Keywords: platelets, thrombus formation, microfluidics, flow assays, platelet adhesion, platelet aggregation, shear rate, antiplatelet agents
1. Introduction
Platelets play a central pathogenic role in thrombosis; they aggregate at sites of atherosclerotic plaques, forming thrombi that can occlude the lumen of the artery [1,2,3]. In coronary arteries, this process causes acute coronary syndromes, which are a major cause of morbidity and mortality [4]. Atherosclerotic plaques favor the formation of thrombi by exposing thrombogenic surfaces, to which platelets adhere, and by causing stenosis of the arterial lumen, which contributes to platelet activation by increasing the shear rate of blood flow [5,6]. Patients with acute coronary syndrome are treated with antiplatelet drugs, inhibiting cyclooxygenase-1 (COX-1) (acetylsalicylic acid) and P2Y12 receptors (clopidogrel, ticagrelor or prasugrel).

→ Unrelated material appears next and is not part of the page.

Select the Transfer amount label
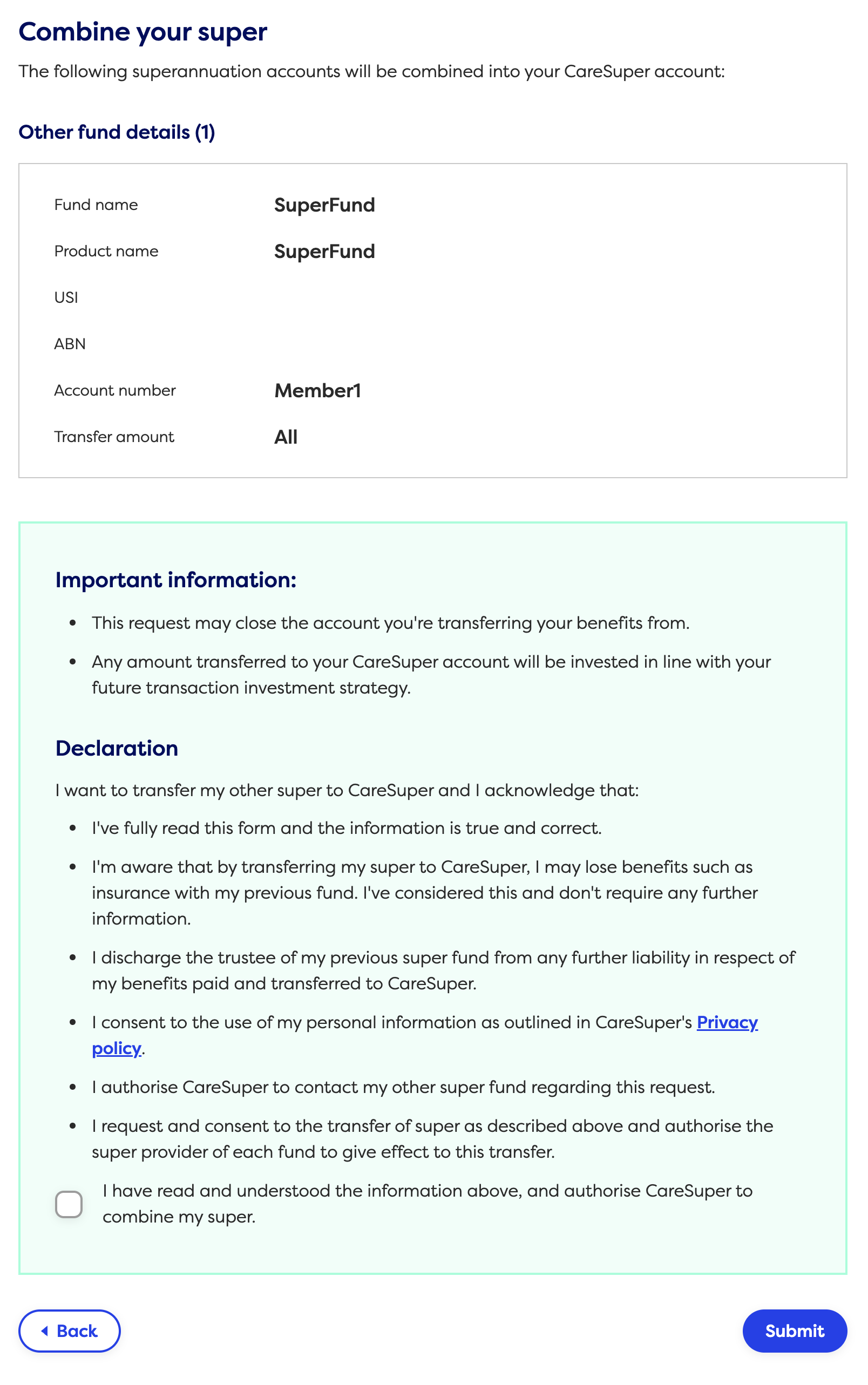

Microfluidic flow chambers (MFCs) designed to observe platelet adhesion and thrombus formation on surfaces coated with adhesive proteins, such as collagen, have become a valuable tool for research in hemostasis and thrombosis [7,8,9]. These devices can characterize platelet function under flow with low blood volume requirements and controlled conditions. They can mimic the anatomy of healthy and stenotic blood vessels [7,10], recreate a range of physiological and pathological shear stress conditions [11,12,13] and investigate platelet accumulation over different adhesive proteins [14,15]. Furthermore, these devices allow to study the inhibitory effect of antiplatelets agents on platelet adhesion and thrombus formation [16,17].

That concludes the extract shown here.